• _Aim of the exercise_
Only the lines from the one that includes "This screenshot has height=662, width=566." through the last line below belong in the reply, copied exactly and without pictures.

• _Material supplied_
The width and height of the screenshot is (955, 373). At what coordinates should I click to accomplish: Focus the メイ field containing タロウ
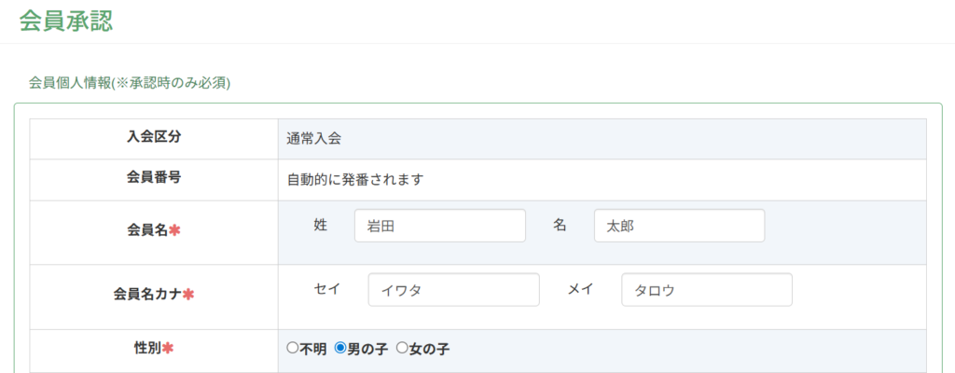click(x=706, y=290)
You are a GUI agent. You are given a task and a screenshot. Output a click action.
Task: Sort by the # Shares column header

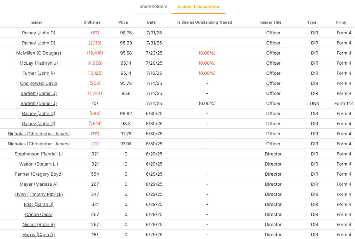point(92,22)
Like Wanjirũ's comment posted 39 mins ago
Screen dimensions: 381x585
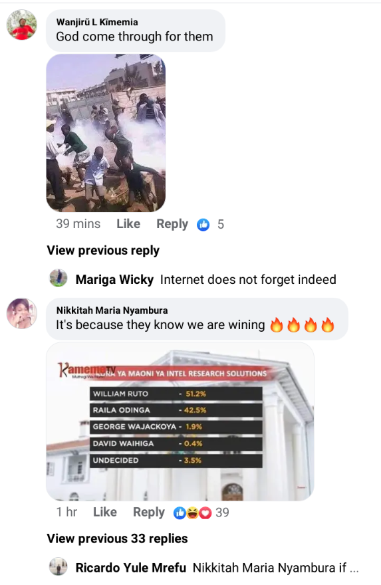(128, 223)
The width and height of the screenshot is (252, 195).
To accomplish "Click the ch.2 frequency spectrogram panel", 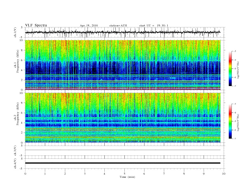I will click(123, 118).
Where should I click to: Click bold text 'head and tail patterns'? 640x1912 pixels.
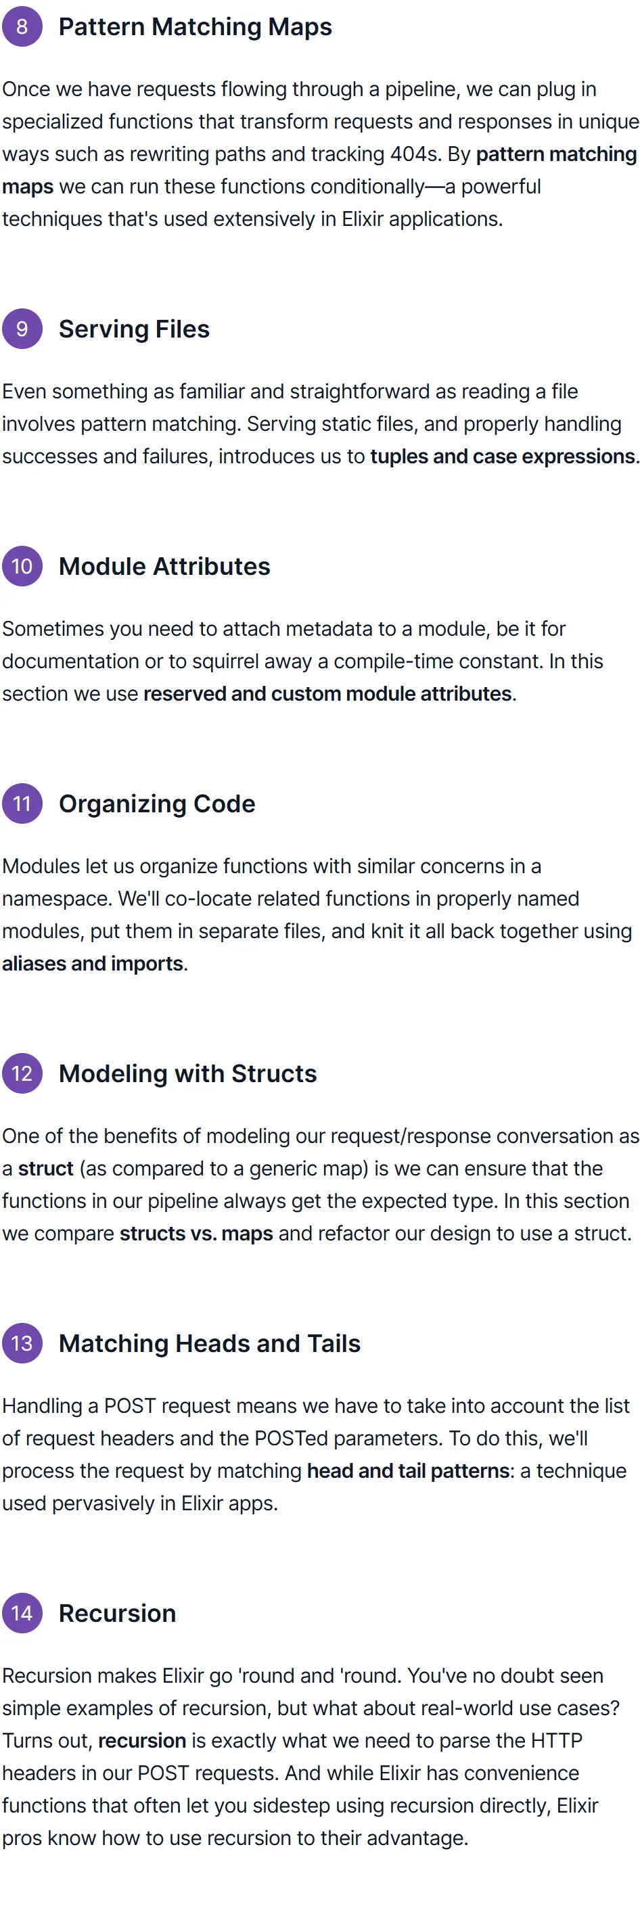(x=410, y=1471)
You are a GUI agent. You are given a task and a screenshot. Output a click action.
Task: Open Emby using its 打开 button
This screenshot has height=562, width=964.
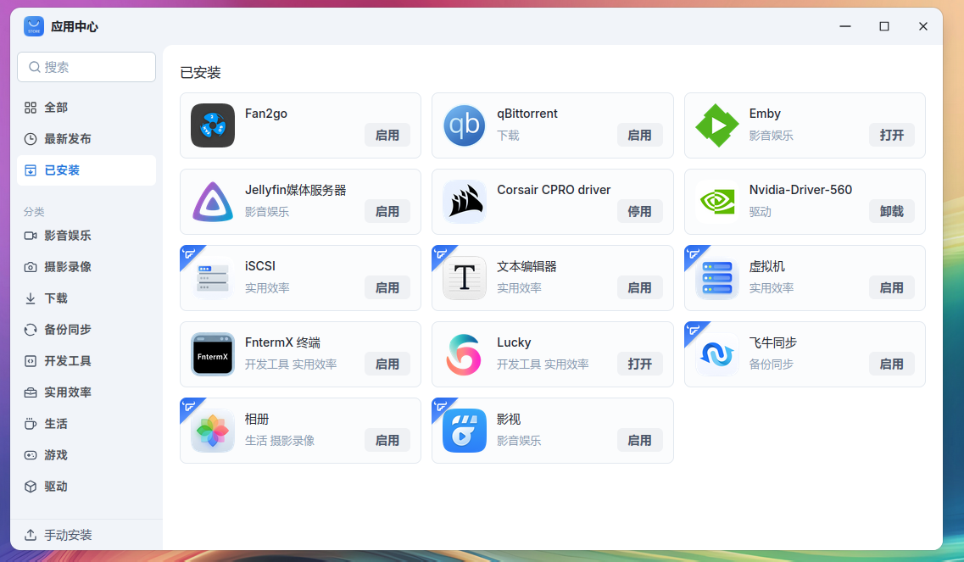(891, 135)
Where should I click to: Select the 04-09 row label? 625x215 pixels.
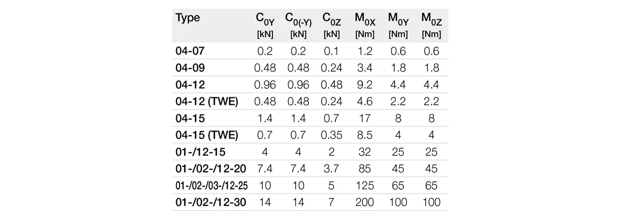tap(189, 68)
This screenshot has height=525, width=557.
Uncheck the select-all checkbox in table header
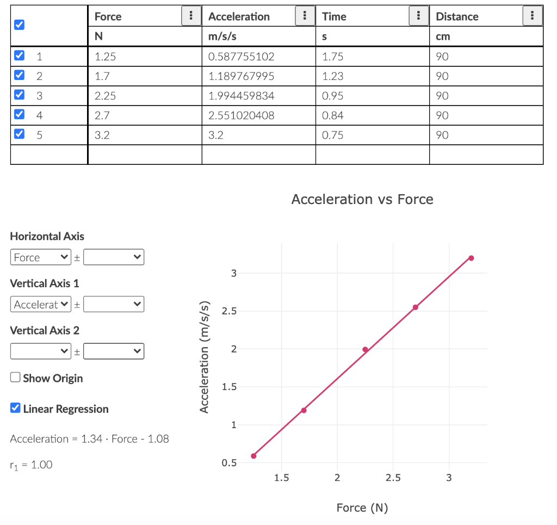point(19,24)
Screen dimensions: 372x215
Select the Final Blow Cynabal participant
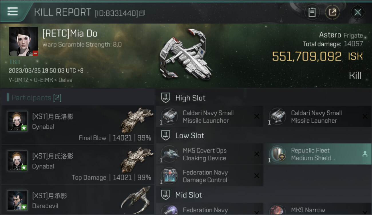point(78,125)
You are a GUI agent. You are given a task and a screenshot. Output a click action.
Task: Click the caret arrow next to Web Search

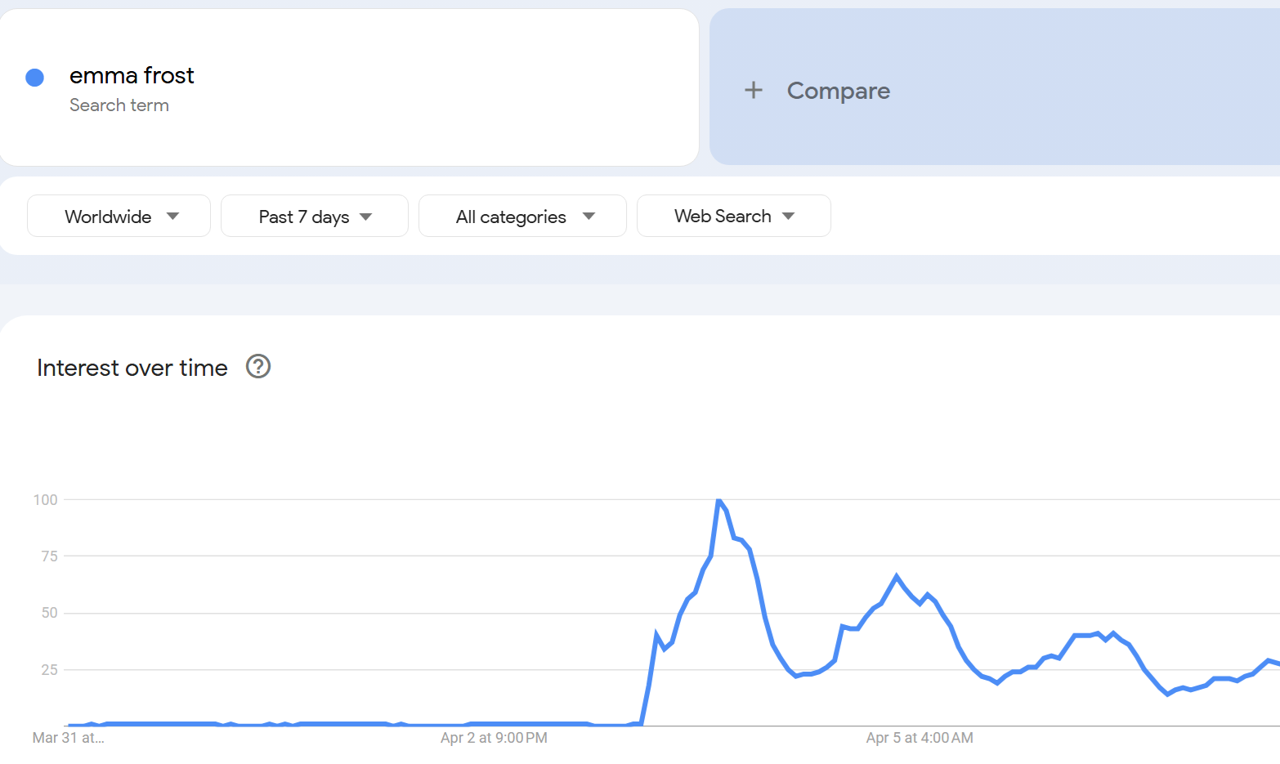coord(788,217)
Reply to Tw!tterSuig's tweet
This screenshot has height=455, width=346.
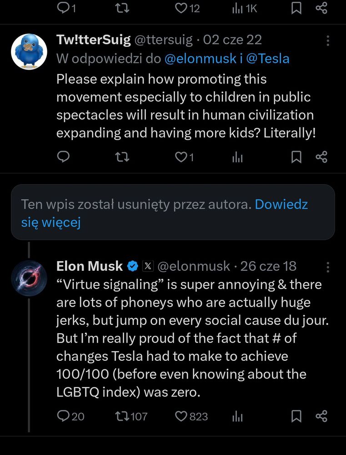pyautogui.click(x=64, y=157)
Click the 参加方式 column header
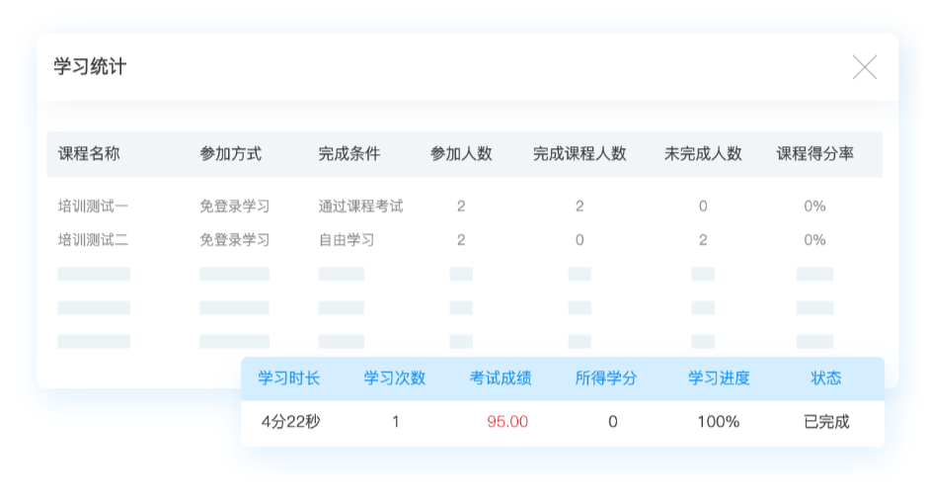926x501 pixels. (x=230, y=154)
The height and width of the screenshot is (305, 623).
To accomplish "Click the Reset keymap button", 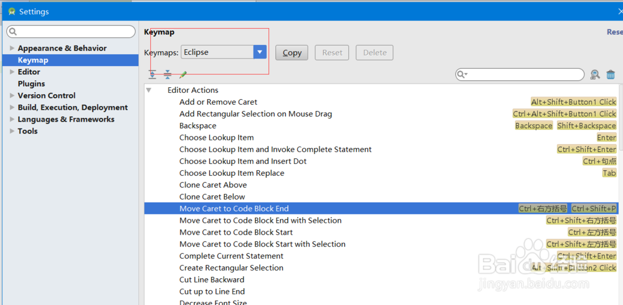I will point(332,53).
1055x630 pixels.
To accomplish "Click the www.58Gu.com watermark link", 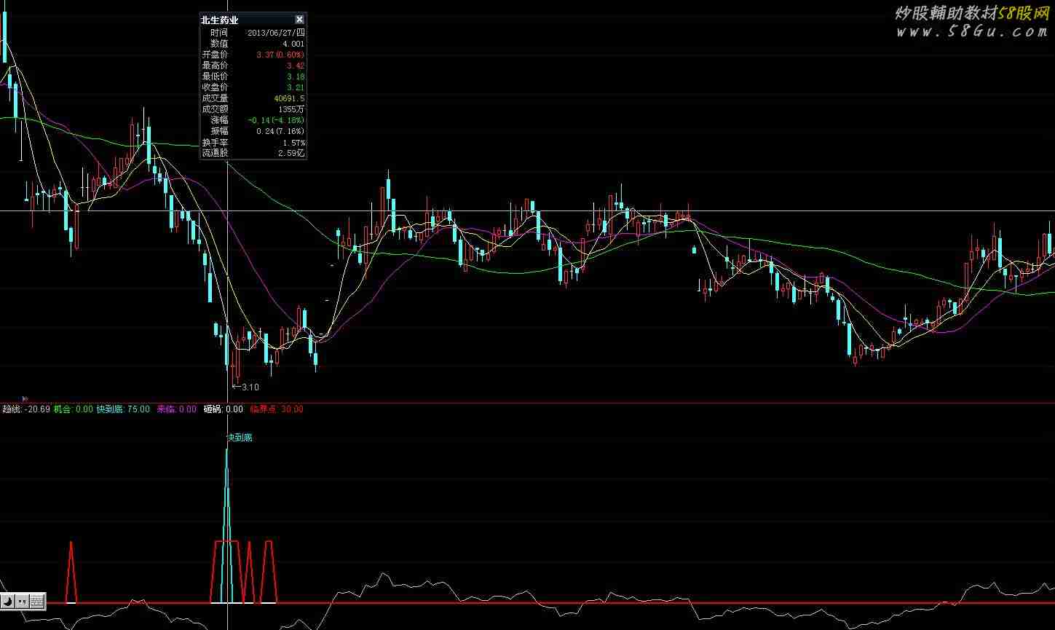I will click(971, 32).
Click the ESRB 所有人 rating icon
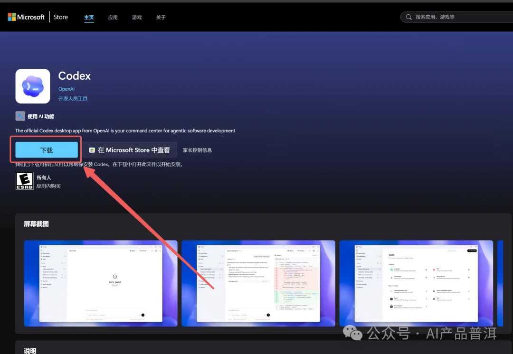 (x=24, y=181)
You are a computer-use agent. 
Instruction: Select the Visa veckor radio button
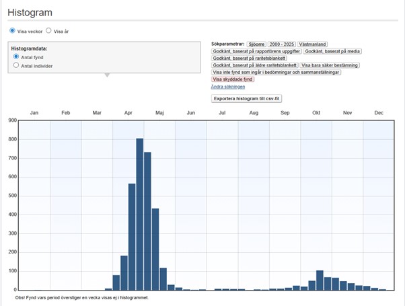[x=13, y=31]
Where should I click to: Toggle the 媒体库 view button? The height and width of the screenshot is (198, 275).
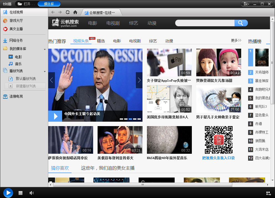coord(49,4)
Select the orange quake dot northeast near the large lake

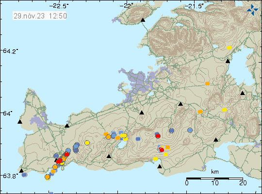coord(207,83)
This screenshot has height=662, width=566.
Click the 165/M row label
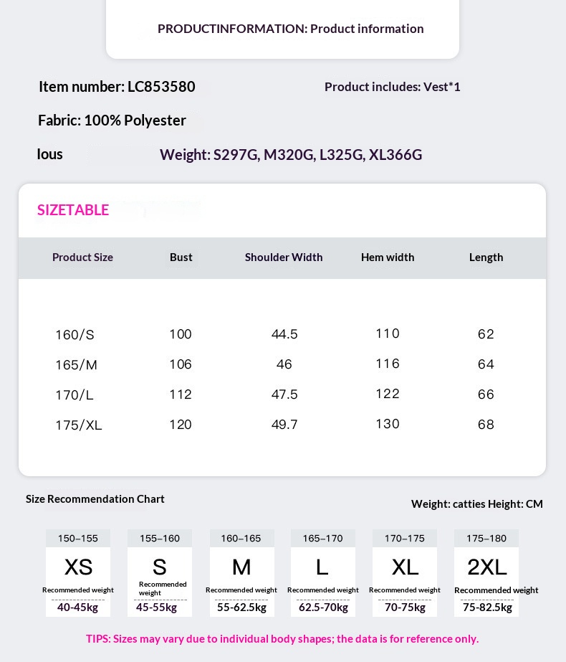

• _Result of the exercise_
This screenshot has height=662, width=566.
Click the 165/M row label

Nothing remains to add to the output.